Unpaid child support on rise

Collections are down, frustrating parents; funding, staff cuts cited.

Child support collections in Butler County have remained mostly flat at around $57 million annually while unpaid support — including arrears — has climbed from $83.5 million in 2007 to $96.5 million in 2011, an analysis by this newspaper found.

Agency officials said collections have been hampered by staffing cuts of about one-third.

The system has left parents who are owed back child support angry and frustrated.

“It’s horrible to not know where your next meal is going to come from when you depend on a system that does not work for you,” said Malynda Popham, a mother of four in Springfield. She is owed $45,000 by her ex-husband, who is in prison on an unrelated charge.

As counties move to cut child support enforcement agencies, which are locally funded, advocates say this pushes people onto other publicly funded programs.

Butler County Child Support Enforcement Agency Director Raymond Pater, former director of a lobbying group for CSEA directors, said studies have shown people who are owed child support are three times less likely to fall back on public assistance if they receive their owed support.

“We affect more children than any other social service agency, other than public education,” he said.

Total collections of child support statewide over the past five years have dipped slightly from a high of nearly $2 billion in 2008 to just less than $1.9 billion in 2011. Meanwhile, the unpaid amount owed each year — not including piling up back payments — has ballooned from $246 million in 2008 to $330 million in 2011.

Times have changed

A lot has changed since Popham came into the system over a decade ago. Back then, sheriff’s deputies staged roundups of deadbeat parents who owed back support, and county agencies published wanted posters featuring the people who faced charges for failure to pay their child support. Now, those once-common enforcement tools are rare.

Legislative efforts to boost collections exploded in the late 1990s with the advent of driver’s license suspensions. Noncustodial parents who owed back child support would often lose their licenses until they fulfilled their obligations. That “get-tough” mentality has given way to much more flexibility.

Collections bumped in 2008 when many households received federal stimulus checks, which were seized from people who owed child support.

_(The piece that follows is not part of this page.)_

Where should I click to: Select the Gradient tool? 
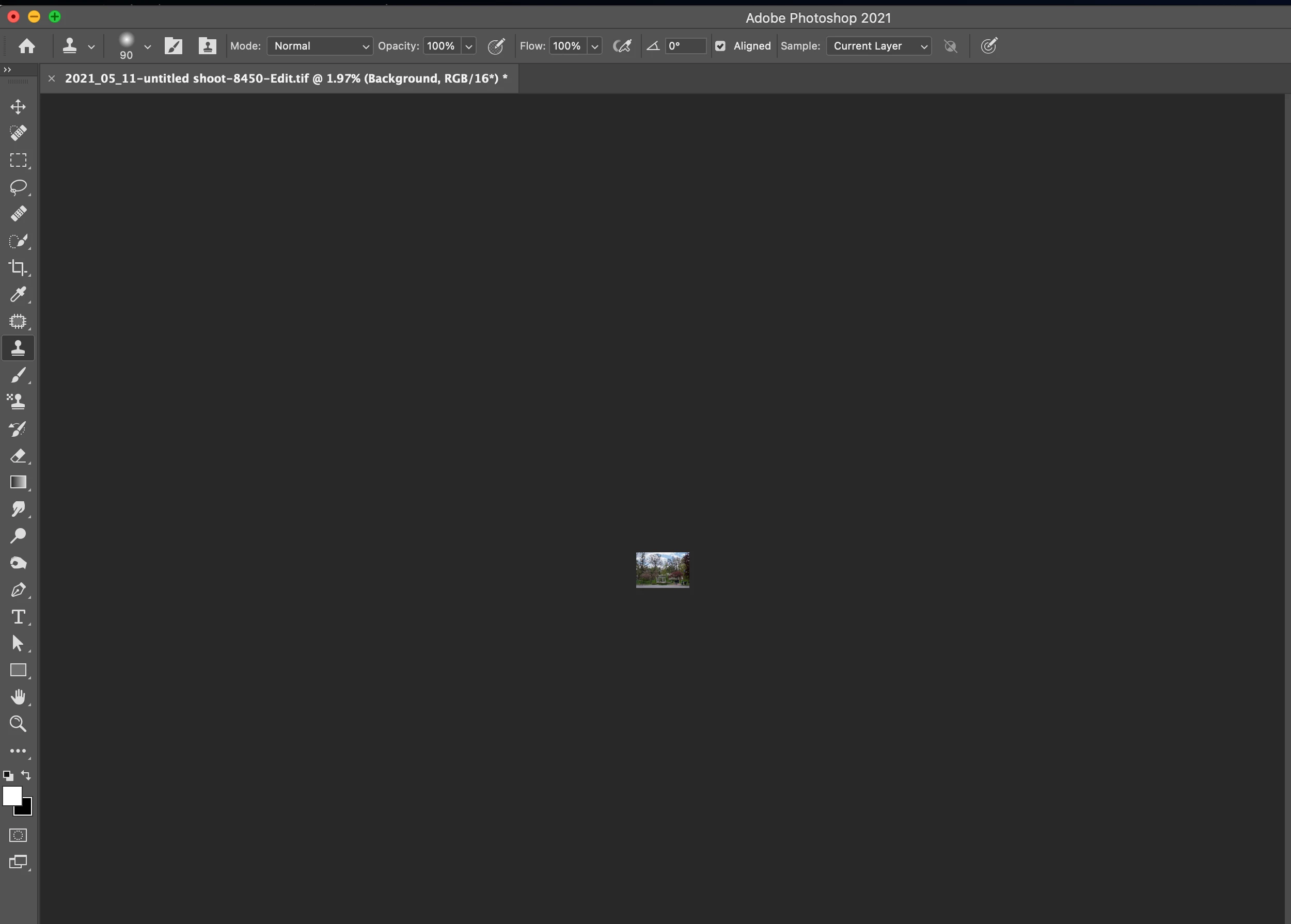pos(18,483)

A law passed in 2011 allows parents to keep their licenses as long as they pay at least half of what they owe. Another new law withholds money from an individual’s winnings at Ohio casinos, but it applies only if the gambler takes home more than $5,000.

Some child support administrators said the most effective collection techniques are automated, including withholding of income tax refunds.

Kim Robinson, of New Carlisle, who says she’s been fighting for 16 years to get payments from her ex-husband for their two sons, advocates some sort of work program. She wants the state to put parents who don’t pay to work somewhere and keep them in jail at night until they pay down their debt.

“If I wasn’t feeding them or putting clothes on them or putting a roof over their heads like their dad’s not doing, I would’ve been thrown in jail,” she said. “They need to be just as much held accountable as the parent (the children) are living with.”

Officials in several counties said it took overhauls in their processes and introduction of new technology just to keep collections roughly on par with what they have been in the face of staffing reductions.

“Right now we’re holding our own. We’re doing what we can with less,” Pater said.

At the same time, though, the economy is making it harder for people who want to pay to meet their obligations. Clark County CSEA Director Virginia Martycz said there are numerous parents on her rolls who qualify to make reduced support payments because they lost a job or took a pay cut, but they refuse to.

“They maintain they will pay what they owe their children, so they’re certainly not all deadbeats out there,” she said.

Threat of jail

State and county authorities declined to identify the men or women who are tops on the list for back child support. Authorities have, however, released the top amounts owed in each county locally. The largest amount owed in the Miami Valley is in Butler County, at $347,509.

Butler County’s revised “wanted” poster features 10 men and women sought by the county for more than $178,000 combined in delinquent payments. Topping the list is Bryan Ray, 34, who owes $43,171 in unpaid child support for his two children. His last known address was in Blue Springs, Mo.

The threat of incarceration works well, according to Anne Catherine Harvey, a Springboro attorney who has represented clients on all sides of the child support issue. She does not favor license suspension, saying it does not make sense. She said the threat of prison on weekends for true deadbeats is effective. Still, Harvey said, some people refuse to pay child support no matter what.

“With some people the passion runs that deep. They are not going to pay,” Harvey said. “They are not going to hold a job.”

The Ohio Department of Rehabilitation and Correction has 295 inmates convicted of failure to pay child support.

Malynda Popham has some advice for parents who are new to the child support enforcement system.

“Keep records and document every telephone call,” Popham said, adding that it is not uncommon to call the local child support office and be told that the call will be returned within seven days.

“In seven days,” Popham said, “I could be on the street if I don’t get help.”